Improve your product development skills to bring new ideas to biomedicine

The development of innovative healthcare products, such as biodegradable implants, biopharmaceuticals, or companion diagnostics, requires a multi-disciplinary approach that incorporates scientific evidence with novel and innovative ideas to create new and improved products and treatments. Indeed, product development and the integration of science with commercial aspects have become key challenges for scientists working in the pharmaceutical, biotech, and medtech industries.

Using a multi-pronged approach to development, Principles of Biomedical Sciences and Industry combines ideas and methodologies from four of the central areas of focus in the biomedical arena: pharmaceuticals, diagnostics, biomaterials, and medical devices. In doing so, the book covers the entire product lifecycle, from translating a scientific idea into a prototype to product development, launch, and management.

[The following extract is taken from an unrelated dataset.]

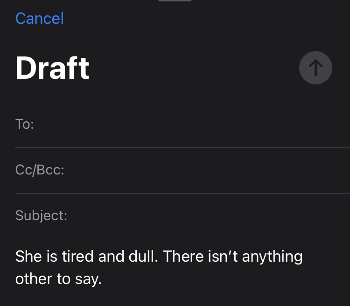
Task: Send the draft with the up-arrow button
Action: click(x=315, y=68)
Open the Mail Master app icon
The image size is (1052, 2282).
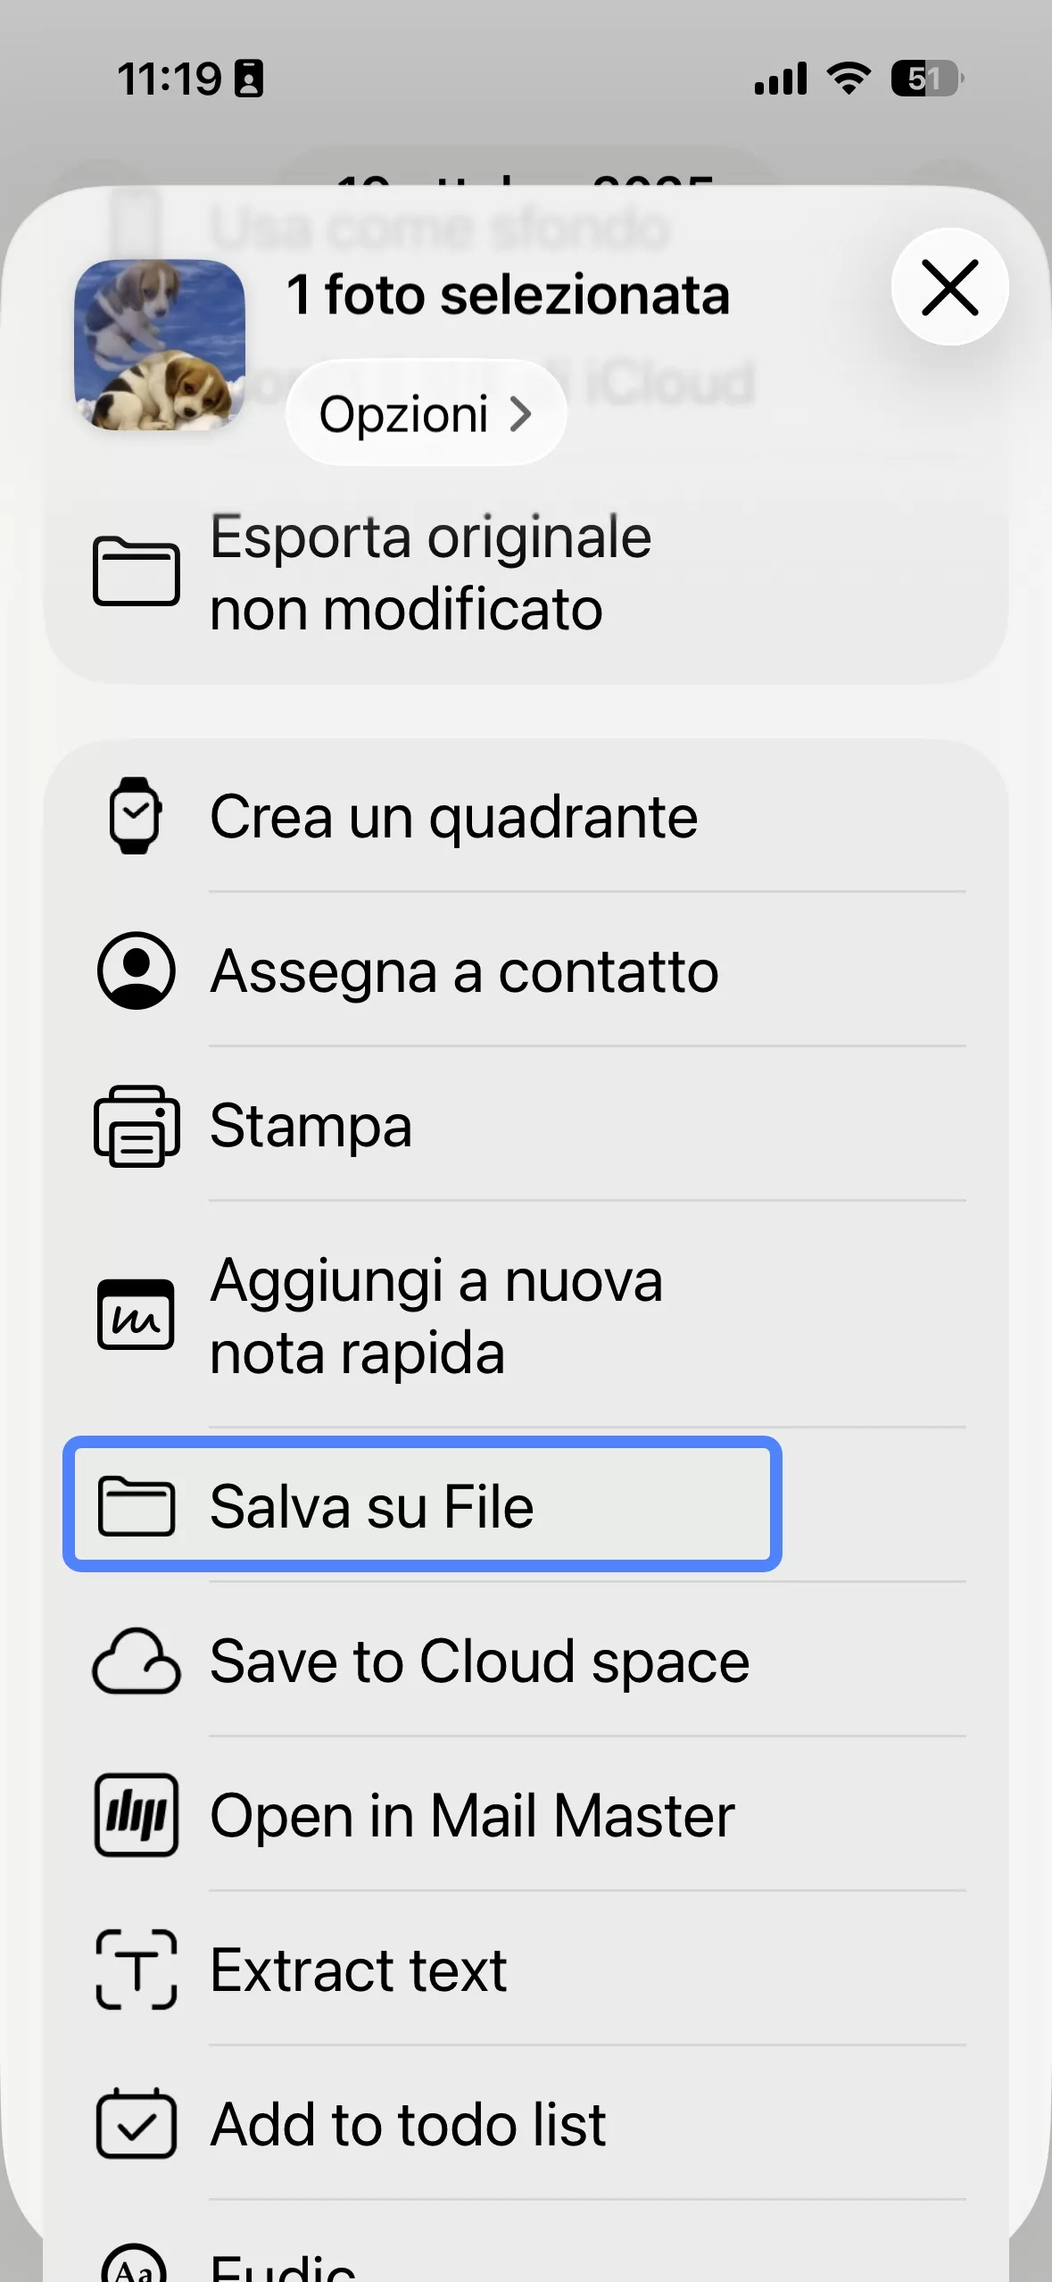137,1813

Principles of Biomedical Sciences and Industry readers will also find:

• Several case studies from the most important product categories (pharmaceuticals, diagnostics, medical devices, combination products)
• Chapters dealing with toxicology and safety risks in development, as well as regulatory approval
• Key business aspects including how to secure funding, managing intellectual property, and price regulation in the market
• An ideal resource for teachers and students that conveys the information in an easily-digestible format

Ideal for advanced students and young professionals pursuing a career in the biomedical and healthcare industries, Principles of Biomedical Sciences and Industry is an essential reference for those in pharmaceutical industry, biotechnologists, medicinal chemists, bio-engineers, pharma engineers, and management consultants.

Markus Hinder studied medicine at the Universities of Heidelberg, Paris and Zürich and obtained a doctoral degree in pharmacology from Heidelberg University. After graduation he trained in clinical pharmacology, cardiology and emergency medicine. He underwent postgraduate training in clinical trial methodology and statistics at the Universities of Basel and Brussels. He joined the pharmaceutical industry more than 20 years ago and held senior leadership positions in translational medicine, clinical development, medical affairs, project management, and drug safety. He has been lecturing pharmacology and pharmaceutical R&D since 2004. In 2010 he was appointed professor at Cardiff University/ Hochschule Fresenius. He serves as a reviewer for several journals and associate editor for the Journal of Translational Medicine.

Alexander Schuhmacher graduated in biology from the University of Konstanz (Germany), in pharmaceutical medicine at the University of Witten/Herdecke (Germany) and did a Ph.D. in molecular biology at the University of Konstanz; he is also a graduate of the Executive MBA program at the University of St. Gallen (Switzerland). Alexander holds a full professorship in life science management at the Technische Hoch-schule Ingolstadt (Germany). His research focus is on biopharmaceutical innovation management with a specialization on R&D efficiency, artificial intelligence and open innovation. Prior to that, Alexander worked 9 years as professor at Reutlingen University (Germany) and 14 years in various R&D leadership positions in the pharmaceutical industry.

Jörg Goldhahn received his M.D. in 1997 from the Friedrich-Schiller University in Jena, Germany, finished a postgraduate course (MAS) in Medical Physics and Biomechanics at the ETH Zurich in 2000, received the postdoctoral lecture qualification (Habilitation) in 2008 and became a faculty member of the department for health sciences and technology (D-HEST) as adjunct professor in 2014. He worked as a translational medicine expert at the Novartis Institutes for Biomedical Research (NIBR) in Basel in addition to more than 15 years in clinical research. He is currently the head of the Institute for Translational Medicine and medical director of the bachelor in medicine at ETH Zurich, Switzerland.

Dominik Hartl studied Medicine at the Universities of Regensburg, Munich and Melbourne and obtained his doctoral degree in Immunology from Munich/LMU University. He is board certified in Pediatrics and Infectious Diseases and worked as Physician Scientist/Post-Doc Scholar at Yale University. He joined the pharmaceutical industry more than 6 years ago and gained extensive experience in his positions in Drug Discovery, Translational Medicine, Biomarkers and Precision Medicine/Personalized Healthcare in Biotech and Big Pharma. In addition to working in the pharmaceutical industry, Dominik is a Professor for Pediatric Immunology/Infectious Diseases at the University of Tübingen.